* **Task**
Would you write out, word for word, each line of the records below from the top through the one holding "The width and height of the screenshot is (620, 362)."?

* **Provided entries**

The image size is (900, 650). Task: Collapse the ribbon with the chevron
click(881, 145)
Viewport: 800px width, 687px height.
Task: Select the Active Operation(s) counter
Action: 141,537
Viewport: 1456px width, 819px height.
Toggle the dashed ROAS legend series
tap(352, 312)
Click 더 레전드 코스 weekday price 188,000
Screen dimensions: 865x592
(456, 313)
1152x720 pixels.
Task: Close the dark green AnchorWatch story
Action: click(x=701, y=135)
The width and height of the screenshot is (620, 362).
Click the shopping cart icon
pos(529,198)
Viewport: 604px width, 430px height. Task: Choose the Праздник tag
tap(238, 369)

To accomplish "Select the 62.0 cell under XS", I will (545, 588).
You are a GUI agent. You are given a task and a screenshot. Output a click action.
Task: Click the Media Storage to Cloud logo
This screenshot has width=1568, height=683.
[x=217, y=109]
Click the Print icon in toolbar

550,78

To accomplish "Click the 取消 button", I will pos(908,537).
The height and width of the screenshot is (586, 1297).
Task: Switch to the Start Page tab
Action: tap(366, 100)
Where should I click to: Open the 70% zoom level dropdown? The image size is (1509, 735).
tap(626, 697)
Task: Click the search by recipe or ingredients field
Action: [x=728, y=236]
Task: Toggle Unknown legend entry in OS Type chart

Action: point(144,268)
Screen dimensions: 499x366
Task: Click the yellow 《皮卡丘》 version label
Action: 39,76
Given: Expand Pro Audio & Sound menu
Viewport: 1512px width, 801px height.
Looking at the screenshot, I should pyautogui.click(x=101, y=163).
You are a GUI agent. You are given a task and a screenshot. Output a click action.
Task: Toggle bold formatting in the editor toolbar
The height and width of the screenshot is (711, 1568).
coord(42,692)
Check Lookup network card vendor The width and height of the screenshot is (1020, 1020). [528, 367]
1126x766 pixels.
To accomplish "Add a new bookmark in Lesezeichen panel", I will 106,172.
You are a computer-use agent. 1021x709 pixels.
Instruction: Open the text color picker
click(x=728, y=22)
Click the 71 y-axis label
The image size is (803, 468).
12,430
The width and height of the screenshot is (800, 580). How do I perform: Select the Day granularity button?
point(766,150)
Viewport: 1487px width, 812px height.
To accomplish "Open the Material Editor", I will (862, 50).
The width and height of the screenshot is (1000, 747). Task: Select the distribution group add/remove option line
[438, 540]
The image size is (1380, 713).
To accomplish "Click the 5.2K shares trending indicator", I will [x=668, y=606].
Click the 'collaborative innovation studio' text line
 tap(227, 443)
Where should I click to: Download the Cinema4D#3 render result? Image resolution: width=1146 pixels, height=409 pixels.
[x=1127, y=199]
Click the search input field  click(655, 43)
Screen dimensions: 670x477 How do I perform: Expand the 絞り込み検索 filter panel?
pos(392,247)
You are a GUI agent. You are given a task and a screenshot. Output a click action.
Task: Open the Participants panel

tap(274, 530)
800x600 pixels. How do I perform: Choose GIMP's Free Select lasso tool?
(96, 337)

* **Output**
The image size is (900, 650). Task: Collapse the ribbon with the chevron
click(881, 145)
Viewport: 800px width, 687px height.
Task: Select the Active Operation(s) counter
Action: 141,537
Viewport: 1456px width, 819px height.
Toggle the dashed ROAS legend series
tap(352, 312)
Click 더 레전드 코스 weekday price 188,000
Screen dimensions: 865x592
(456, 313)
1152x720 pixels.
Task: Close the dark green AnchorWatch story
Action: click(x=701, y=135)
The width and height of the screenshot is (620, 362).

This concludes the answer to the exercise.